### THE DATA
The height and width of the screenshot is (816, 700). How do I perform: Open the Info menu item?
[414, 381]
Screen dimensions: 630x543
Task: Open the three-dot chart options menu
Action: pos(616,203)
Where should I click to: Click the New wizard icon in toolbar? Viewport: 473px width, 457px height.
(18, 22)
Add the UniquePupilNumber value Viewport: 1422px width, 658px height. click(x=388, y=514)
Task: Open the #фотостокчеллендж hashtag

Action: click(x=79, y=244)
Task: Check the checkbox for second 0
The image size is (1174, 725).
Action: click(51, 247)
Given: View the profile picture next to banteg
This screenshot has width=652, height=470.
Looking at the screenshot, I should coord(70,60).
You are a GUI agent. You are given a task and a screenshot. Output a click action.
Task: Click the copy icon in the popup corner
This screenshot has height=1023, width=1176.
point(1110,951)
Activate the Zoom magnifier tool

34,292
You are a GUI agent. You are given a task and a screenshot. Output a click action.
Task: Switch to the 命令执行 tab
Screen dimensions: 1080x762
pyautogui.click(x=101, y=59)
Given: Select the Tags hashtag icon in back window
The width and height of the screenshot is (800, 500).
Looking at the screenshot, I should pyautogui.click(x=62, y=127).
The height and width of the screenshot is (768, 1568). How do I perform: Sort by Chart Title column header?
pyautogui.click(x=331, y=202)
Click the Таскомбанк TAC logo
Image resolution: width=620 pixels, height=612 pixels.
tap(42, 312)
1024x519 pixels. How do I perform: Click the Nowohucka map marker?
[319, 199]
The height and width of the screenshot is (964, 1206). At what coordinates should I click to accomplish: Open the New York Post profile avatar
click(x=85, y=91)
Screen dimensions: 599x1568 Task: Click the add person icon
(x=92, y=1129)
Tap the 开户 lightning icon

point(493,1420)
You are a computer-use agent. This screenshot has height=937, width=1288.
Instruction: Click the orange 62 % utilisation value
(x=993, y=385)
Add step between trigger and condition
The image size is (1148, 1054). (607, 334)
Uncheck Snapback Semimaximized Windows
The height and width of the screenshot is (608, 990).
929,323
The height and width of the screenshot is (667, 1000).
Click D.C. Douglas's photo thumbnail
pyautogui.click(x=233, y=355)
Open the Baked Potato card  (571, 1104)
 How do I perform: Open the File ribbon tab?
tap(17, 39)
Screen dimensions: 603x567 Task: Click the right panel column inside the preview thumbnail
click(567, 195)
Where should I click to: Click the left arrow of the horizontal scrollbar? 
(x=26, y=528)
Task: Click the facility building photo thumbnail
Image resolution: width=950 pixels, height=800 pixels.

### EXERCISE INSTRUCTIONS
For the entries above, transcribe precisely the lines from the one with "Tap the 开户 lightning icon" through the end, including both.

### SOLUTION TO THE EXERCISE
Tap the 开户 lightning icon

point(493,1420)
You are a computer-use agent. This screenshot has height=937, width=1288.
Instruction: Click the orange 62 % utilisation value
(x=993, y=385)
Add step between trigger and condition
The image size is (1148, 1054). (607, 334)
Uncheck Snapback Semimaximized Windows
The height and width of the screenshot is (608, 990).
929,323
The height and width of the screenshot is (667, 1000).
Click D.C. Douglas's photo thumbnail
pyautogui.click(x=233, y=355)
Open the Baked Potato card  (571, 1104)
 How do I perform: Open the File ribbon tab?
tap(17, 39)
Screen dimensions: 603x567 Task: Click the right panel column inside the preview thumbnail
click(567, 195)
Where should I click to: Click the left arrow of the horizontal scrollbar? 
(x=26, y=528)
Task: Click the facility building photo thumbnail
Image resolution: width=950 pixels, height=800 pixels.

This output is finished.